# Hypp NH what to feed?



## RidinRoxy (Oct 9, 2011)

So I got my 4yo AQHA gelding about a month ago. The guy failed to mention he is HYPP NH. So I put him on the same feed I give my mare and filly not knowing. Grass hay, omolene 200, beet pulp, and alalfa pellets. Well I started him under saddle and in one week he went down twice while riding in the arena. I thought it was just him being lazy until I finally got his papers in the mail (guy had to find them) And saw he is hypp nh. I changed his feed to grass hay, beet pulp, oats and a tbs of karo syrup. He is turned out daily on 5 acres and I havent seen him have an attack since. No trembling, collapsing, etc. Anyway I'm wondering if there is anything else I can or should give him? I'm going to get him on acetazolamide I'm hoping this week. I got him as a barrel prospect but now im not sure. I looked on barrelhorseworld and there are some highly competitive hypp nh horses running the pattern. It's been 2 weeks with no attack. Any suggestions?


----------



## farmpony84 (Apr 21, 2008)

I would call a vet and have them place the horse on a feed plan. I would not play a geussing game with HYPP. 

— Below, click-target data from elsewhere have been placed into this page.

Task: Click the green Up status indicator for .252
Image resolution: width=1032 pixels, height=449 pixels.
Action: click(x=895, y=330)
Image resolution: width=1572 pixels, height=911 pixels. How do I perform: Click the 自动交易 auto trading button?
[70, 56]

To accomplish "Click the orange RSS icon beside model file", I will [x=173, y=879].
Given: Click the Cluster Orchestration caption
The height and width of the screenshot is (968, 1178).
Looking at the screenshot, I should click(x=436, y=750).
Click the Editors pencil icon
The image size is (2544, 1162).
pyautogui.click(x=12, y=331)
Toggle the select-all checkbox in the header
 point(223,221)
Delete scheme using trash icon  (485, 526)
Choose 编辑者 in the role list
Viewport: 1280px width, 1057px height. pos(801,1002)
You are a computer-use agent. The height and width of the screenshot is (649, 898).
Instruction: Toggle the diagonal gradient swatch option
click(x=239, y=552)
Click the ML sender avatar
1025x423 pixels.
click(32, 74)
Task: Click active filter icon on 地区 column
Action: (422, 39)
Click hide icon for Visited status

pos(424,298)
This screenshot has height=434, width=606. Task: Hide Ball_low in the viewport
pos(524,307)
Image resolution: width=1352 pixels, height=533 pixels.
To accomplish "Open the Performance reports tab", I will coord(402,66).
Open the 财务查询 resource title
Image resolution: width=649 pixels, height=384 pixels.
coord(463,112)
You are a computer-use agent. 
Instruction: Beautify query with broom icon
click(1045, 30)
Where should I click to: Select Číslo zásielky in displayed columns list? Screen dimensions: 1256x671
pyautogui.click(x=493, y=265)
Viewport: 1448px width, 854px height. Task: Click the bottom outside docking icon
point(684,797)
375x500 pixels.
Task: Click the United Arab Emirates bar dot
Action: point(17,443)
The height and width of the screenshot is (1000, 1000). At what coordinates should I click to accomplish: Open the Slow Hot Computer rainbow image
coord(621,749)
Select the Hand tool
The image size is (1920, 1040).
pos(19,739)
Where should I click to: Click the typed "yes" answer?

The big thing you need to realize is that a horse with HYPP can go it's entire life without ever having an attack, but then again, it can have one out of the blue. They can have attacks on a regular or irregular basis. Yes HYPP can be controlled with diet but be aware that any change in environement can trigger an attack, meaning any change. Riding, trailering, schooling, showing. 

HYPP horses that are shown are usually drugged w/ a specific amount of Ace to help counteract any potential seizures. Personally, I would consider selling the horse.

But definitely consult a vet for feed plans.

Good luck to you and I am sorry you had to run into a dishonest seller.


----------



## Cherie (Dec 16, 2010)

They cannot handle Potassium. Anything with molasses is a NO-NO. Not even a bite of sweet feed. Read labels.

They also should not be fed any alfalfa or any feed with alfalfa in it. 

They should not be fed Soybean Meal.

The best feeds for an HYPP Positive horse are oats (as an energy source) grass hay (best if tested to see how much Potassium is in it), beet pulp and wheat midds.

They can digest fat OK so it may be added for more weight.

Be very careful of Vitamin Supplements. Do not feed any that have Potassium in them.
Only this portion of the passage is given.